La crisi idrica del maggiore invaso della Toscana che alimenta un importante comprensorio irriguo in Umbria e in Toscana, l’acquedotto del capoluogo aretino e assicura nel contempo un adeguato deflusso al Fiume Tevere, ha comportato che gia’ a partire dalla fine del 2011 le istituzioni aprissero un tavolo tecnico per fronteggiare la situazione. Infatti la criticita’ manifestata sulla scarsita’ della risorsa disponibile sull’invaso di Montedoglio, ha portato alla costituzione del “Gruppo tecnico interregionale per la gestione delle risorse idriche del sistema Montedoglio-Val di Chiana-Trasimeno”, integrato dalle Province territorialmente competenti per le questioni attinenti la gestione del demanio idrico, a svolgere anche le funzioni di “Cabina di Regia” per la gestione delle azioni da proporre alle Giunte regionali, per il rispetto delle azioni volte alla corretta gestione della risorsa idrica e nella definizione di scenari di programmazione e intervento da attivare in caso di acuirsi della crisi idrica attualmente in corso. Una situazione che puo’ determinare seri problemi per quanto riguarda le capacita’ di rifornimento e di approvvigionamento della risorsa a disposizione della rete irrigua gestita dall’Eaut per la prossima stagione estiva, con addirittura l’impossibilita’ di poter mettere in funzione gli impianti di distribuzione a fronte di una cosi’ bassa capacita’ di pressione idraulica disponibile attualmente.
Lo stato di carenza idrica, a meno di una importante variazione di tendenza nel periodo primaverile, potra’ avere importanti (e gravi) conseguenze anche in agricoltura. “Gli agricoltori si trovano ad avere difficolta’ anche in un settore che solitamente non ne ha come quello cerealicolo – ha affermato Stefano Boncompagni, dirigente del servizio agricoltura della Provincia -. I maggiori effetti comunque, si vedranno sulle colture orticole, tabacchicole e frutticole. Purtroppo gli investimenti fatti in questi anni dagli agricoltori per razionalizzare l’uso dell’acqua, se permane questa situazione, non saranno sufficienti”. La Provincia di Arezzo, considerate le problematiche legate alla scarsita’ di precipitazioni e alla riduzione delle portate dai principali corsi d’acqua gia’ manifestate in questo periodo, ha gia’ provveduto ad effettuare una comunicazione, all’inizio dell’anno, ai singoli titolari di licenze annuali di attingimento informandoli che stante l’anomalo perdurare del periodo siccitoso le licenze sarebbero state rilasciate soltanto, a seguito del parere positivo dell’Autorita’ di Bacino qualora, alla fine del periodo primaverile, i corsi d’acqua avessero recuperato una congrua portata naturale tale da consentire i prelievi della stagione estiva senza pregiudicare la qualita’ ambientale dei corsi d’acqua stessi. Sollecitando a tenere conto di tali indicazioni ai fini della corretta programmazione degli ordinamenti colturali per la prossima stagione irrigua estiva.

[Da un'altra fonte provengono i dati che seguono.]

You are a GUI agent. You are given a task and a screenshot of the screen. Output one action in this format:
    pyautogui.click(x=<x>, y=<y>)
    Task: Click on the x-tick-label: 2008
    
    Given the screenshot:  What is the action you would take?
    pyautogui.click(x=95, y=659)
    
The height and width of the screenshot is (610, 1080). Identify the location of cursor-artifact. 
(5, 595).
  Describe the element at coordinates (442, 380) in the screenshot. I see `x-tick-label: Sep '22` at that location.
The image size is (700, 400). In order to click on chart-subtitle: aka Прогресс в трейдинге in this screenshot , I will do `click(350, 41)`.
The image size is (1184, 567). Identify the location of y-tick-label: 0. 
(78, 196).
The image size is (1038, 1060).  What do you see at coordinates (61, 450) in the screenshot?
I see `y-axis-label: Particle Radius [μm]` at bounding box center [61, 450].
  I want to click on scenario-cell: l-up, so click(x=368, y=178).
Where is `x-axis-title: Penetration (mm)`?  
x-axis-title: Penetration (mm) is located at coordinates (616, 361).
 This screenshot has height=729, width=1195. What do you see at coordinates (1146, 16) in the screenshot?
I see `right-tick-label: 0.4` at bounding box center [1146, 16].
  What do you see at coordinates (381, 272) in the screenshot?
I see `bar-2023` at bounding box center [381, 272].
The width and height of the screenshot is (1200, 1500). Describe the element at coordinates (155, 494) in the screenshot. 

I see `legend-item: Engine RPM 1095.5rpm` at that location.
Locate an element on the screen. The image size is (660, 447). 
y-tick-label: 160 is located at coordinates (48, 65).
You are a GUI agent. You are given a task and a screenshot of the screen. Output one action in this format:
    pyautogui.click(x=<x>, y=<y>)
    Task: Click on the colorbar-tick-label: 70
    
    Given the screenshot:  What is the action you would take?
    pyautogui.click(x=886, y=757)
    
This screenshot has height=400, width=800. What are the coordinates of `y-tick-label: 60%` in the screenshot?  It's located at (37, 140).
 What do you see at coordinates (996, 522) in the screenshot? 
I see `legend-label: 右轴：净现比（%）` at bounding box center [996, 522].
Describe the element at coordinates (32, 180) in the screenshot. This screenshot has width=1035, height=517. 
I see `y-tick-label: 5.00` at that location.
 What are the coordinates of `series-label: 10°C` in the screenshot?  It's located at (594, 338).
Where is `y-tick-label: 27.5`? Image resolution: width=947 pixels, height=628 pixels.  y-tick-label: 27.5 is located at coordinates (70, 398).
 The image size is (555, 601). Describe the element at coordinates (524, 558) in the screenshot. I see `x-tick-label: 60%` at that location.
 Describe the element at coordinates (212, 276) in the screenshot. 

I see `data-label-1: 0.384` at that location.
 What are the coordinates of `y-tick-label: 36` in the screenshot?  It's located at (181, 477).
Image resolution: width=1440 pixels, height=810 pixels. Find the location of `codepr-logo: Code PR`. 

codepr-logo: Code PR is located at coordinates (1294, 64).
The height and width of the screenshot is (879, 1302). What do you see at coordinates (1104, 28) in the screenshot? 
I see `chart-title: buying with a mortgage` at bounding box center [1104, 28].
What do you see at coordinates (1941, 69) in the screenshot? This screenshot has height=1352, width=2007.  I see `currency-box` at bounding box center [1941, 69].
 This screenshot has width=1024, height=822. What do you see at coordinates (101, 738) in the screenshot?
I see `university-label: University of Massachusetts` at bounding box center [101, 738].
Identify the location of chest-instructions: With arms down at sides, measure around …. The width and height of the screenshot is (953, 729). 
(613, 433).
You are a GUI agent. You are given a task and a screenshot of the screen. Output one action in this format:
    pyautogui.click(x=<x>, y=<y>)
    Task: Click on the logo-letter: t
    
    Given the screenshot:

“I dati sono molto preoccupanti – ha aggiunto Alberto Pedone, geologo del servizio acque e demanio idrico della Provincia – I nostri fiumi oggi hanno portate con valori che solitamente si registrano a inizio estate, periodo in cui si inizia a prendere provvedimenti. La situazione di stress, che riguarda pure le falde profonde, provochera’ effetti anche sulle reti idriche”. Dalle ultime riunioni dei tavoli tecnici e’ emersa la necessita’ di porre in essere, fin da subito, tutti quei comportamenti necessari ad affrontare preparati quella che si presenta come una delle emergenze idriche piu’ gravi degli ultimi anni. “Promuoveremo attivita’ di comunicazione al territorio mettendo a punto una campagna di informazione concertata volta all’evolversi della situazione e alla conoscenza delle problematiche ambientali in modo da sensibilizzare la popolazione sulle corrette modalita’ di utilizzo della risorsa idrica e sulla riduzione dei consumi, compresi quelli potabili, limitando al massimo gli usi impropri e non indispensabili da tutte le fonti di prelievo, compresi i pozzi privati. Qualora poi, la situazione dovesse modificarsi – conclude Perferi – e’ chiaro che il tavolo tecnico rimodulera’ gli interventi”.